When my sister and I were younger and living at home, every once in a while, my dad would get fed up with stuff that had been left lying around and would go on a disposal blitzkrieg. Anything he saw sitting on a counter or table or Buddha forbid–the floor–would be swept up into a garbage bag and tossed out with the trash. If you were lucky, you could save your hair elastics, nail polish, homework, or dental retainer before it got taken away with the garbage pick-up that week. If you didn’t notice that your stuff was missing in time, you were S.O.L. I can remember a particularly heated row between my parents after my dad threw out the top bit to the pressure cooker in one of these empirical sweeps.
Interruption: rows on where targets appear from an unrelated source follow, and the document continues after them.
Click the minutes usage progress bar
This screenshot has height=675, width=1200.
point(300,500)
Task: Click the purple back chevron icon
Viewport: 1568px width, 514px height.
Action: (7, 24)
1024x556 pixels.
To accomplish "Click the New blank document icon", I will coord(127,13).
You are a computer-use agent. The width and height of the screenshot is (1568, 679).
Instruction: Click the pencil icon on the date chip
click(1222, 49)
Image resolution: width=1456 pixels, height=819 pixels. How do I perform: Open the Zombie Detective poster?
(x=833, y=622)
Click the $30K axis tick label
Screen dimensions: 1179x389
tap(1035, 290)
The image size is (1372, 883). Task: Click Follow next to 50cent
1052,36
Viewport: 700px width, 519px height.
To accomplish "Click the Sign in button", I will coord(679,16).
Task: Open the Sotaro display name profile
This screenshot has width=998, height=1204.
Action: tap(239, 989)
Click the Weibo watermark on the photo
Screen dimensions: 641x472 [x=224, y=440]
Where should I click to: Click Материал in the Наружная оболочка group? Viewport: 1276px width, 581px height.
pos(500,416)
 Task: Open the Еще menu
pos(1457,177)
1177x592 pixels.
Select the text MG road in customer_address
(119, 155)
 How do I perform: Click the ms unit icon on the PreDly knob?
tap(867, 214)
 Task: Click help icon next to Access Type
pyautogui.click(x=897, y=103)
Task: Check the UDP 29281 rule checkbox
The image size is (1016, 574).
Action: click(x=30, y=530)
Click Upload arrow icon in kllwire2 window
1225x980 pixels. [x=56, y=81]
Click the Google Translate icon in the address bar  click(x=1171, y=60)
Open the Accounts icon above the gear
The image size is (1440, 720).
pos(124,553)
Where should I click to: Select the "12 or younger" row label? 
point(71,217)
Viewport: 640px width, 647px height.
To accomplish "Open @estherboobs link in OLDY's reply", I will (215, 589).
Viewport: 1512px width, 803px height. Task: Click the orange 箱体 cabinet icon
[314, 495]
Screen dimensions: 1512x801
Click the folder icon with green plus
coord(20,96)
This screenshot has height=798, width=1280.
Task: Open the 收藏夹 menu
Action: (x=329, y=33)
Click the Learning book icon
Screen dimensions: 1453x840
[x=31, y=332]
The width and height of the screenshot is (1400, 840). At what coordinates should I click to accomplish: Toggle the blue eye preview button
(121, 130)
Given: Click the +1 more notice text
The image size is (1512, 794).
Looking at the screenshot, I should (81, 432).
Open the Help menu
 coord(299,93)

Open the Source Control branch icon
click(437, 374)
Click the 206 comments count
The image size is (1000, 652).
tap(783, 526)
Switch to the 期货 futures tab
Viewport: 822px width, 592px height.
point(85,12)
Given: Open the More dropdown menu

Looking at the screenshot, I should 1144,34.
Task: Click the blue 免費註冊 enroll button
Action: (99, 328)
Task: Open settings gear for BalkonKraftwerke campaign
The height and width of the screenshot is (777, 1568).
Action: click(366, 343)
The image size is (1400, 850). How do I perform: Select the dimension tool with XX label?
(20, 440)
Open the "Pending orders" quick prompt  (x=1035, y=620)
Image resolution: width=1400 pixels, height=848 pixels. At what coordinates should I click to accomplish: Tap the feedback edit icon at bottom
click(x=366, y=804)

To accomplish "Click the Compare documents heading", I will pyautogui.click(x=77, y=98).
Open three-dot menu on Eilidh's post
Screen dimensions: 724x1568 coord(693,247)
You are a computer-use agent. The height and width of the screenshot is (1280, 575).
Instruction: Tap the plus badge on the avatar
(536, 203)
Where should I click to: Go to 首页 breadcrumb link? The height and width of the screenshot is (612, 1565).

My mother was not pleased.
Now that I have my own kid who leaves bits and pieces of random crud around the house (small squares of torn paper, half-finished tangles of woven string bracelets, any number of drawing implements, pieces of tape), I often find myself fighting the inclination to unleash a tidiness tsunami. What stops me is thinking about how annoying, inconvenient, and inconsiderate it was when my father did it. I remember how frustrated it made me feel and consider how that would make my daughter feel if I were to do the same thing. I take his method, analyze it for purpose, tweak the process to get to where I want to be, and come up with my own way.
And this is why I think that every parenting generation has the potential to be better than their own parents at raising their children. It’s not an automatic designation, however. It takes empathy, introspection, and a desire to do better. It also takes the acknowledgement that our parents meant well, as much as any parent tries to do the best when bringing up their kids, but times are different, we know more, and can simply do better. There’s a humility involved too, as theoretically, our children will think the same way when it comes time for them to raise their own kids. But what do they know anyway; they’re just dumb kids.